Read, hot & digitized: Librarians and the digital scholarship they love — In this series, librarians from the Libraries’ Arts, Humanities and Global Studies Engagement Team briefly present, explore and critique existing examples of digital scholarship to encourage and inspire critical reflection of and future creative contributions to the growing fields of digital scholarship.
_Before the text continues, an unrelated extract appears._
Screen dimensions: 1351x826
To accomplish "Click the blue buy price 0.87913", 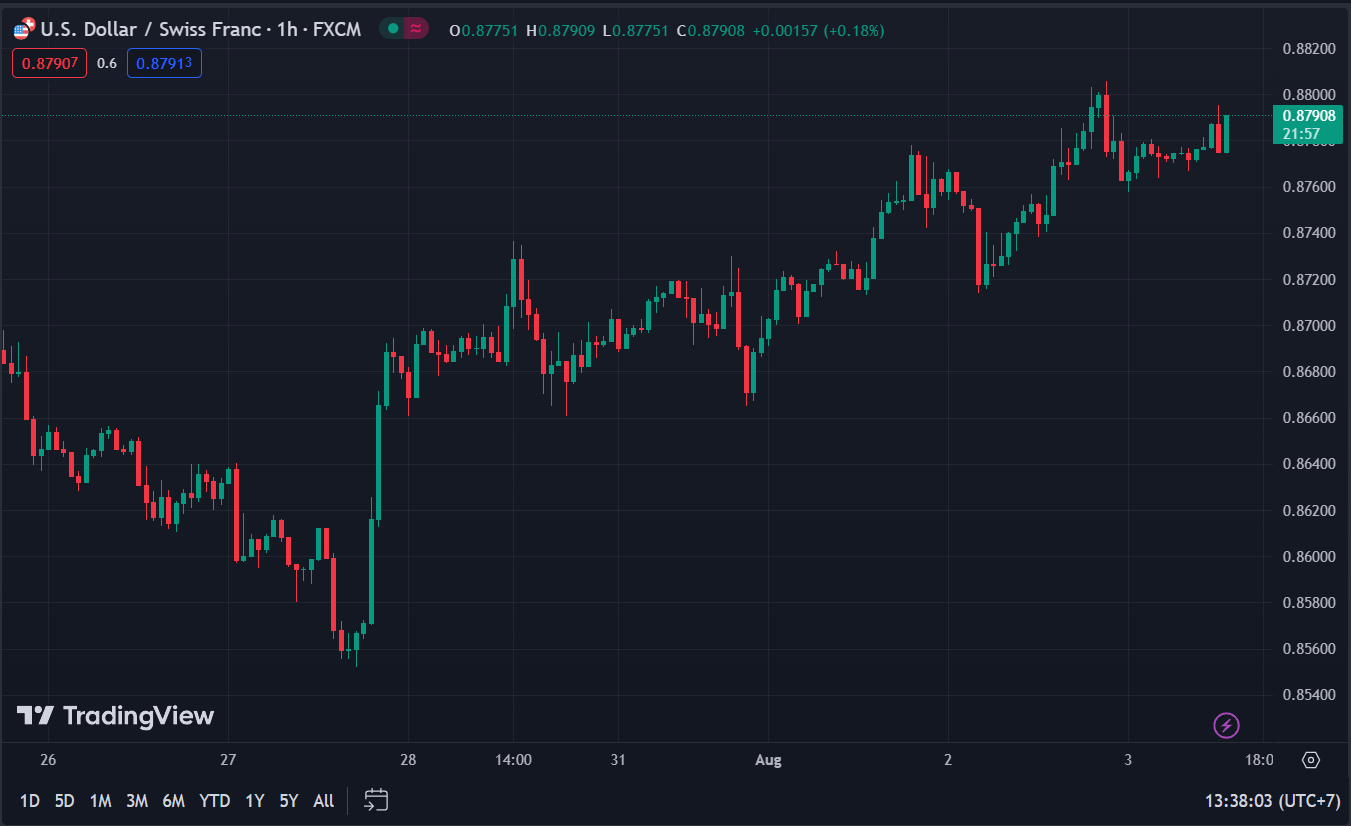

Mapping Access is a crowdsourced mapping and data visualization project started at Vanderbilt University through their Critical Design Lab that examines physical and social barriers on the Vanderbilt campus. Professor Aimi Hamraie began the project as a Dean’s Fellowship in 2016 with a small $2500 grant from the National Humanities Alliance and in partnership with the Nashville Feminist Collective.  Vanderbilt University Library Fellow Leah Samples was charged with planning and execution of the project.  The initial goal was to assess and map the accessibility of spaces around Vanderbilt and Nashville in order to provide necessary information to disabled users for navigating around campus but also more generally to gain insights and to look critically into the accessibility of built environments.  The project’s website explains that Mapping Access was informed and influenced by methods and theories from disability justice, the environmental humanities, intersectionality, and critical GIS to look beyond code compliance and satisfying legal standards to create a more human centered approach to accessibility.   As such, it exemplifies one of the key principles of the Universal Design movement, namely that features that help disabled users will also yield benefits to non-disabled users.  

Leah Samples used geospatial data, participatory research, urban cartography and mobile technologies to achieve the aims of the project. Through the use of focus groups, project members were able to build and refine a survey that was ultimately managed in REDcap, a survey and data collection app created at Vanderbilt.  Project members organized a one day Map-A-Thon where volunteers could add relevant data to a map of the University. In the Map-A-Thon, 120 participants surveyed the campus for accessible features and barriers and updated a live map with images and descriptive text so all participants could view the project’s progress and see which buildings were being mapped.  .  A live Twitter stream also allowed the team to track progress in real-time. The event featured panel discussions and speakers throughout the day highlighting the intersectional nature of disability studies. 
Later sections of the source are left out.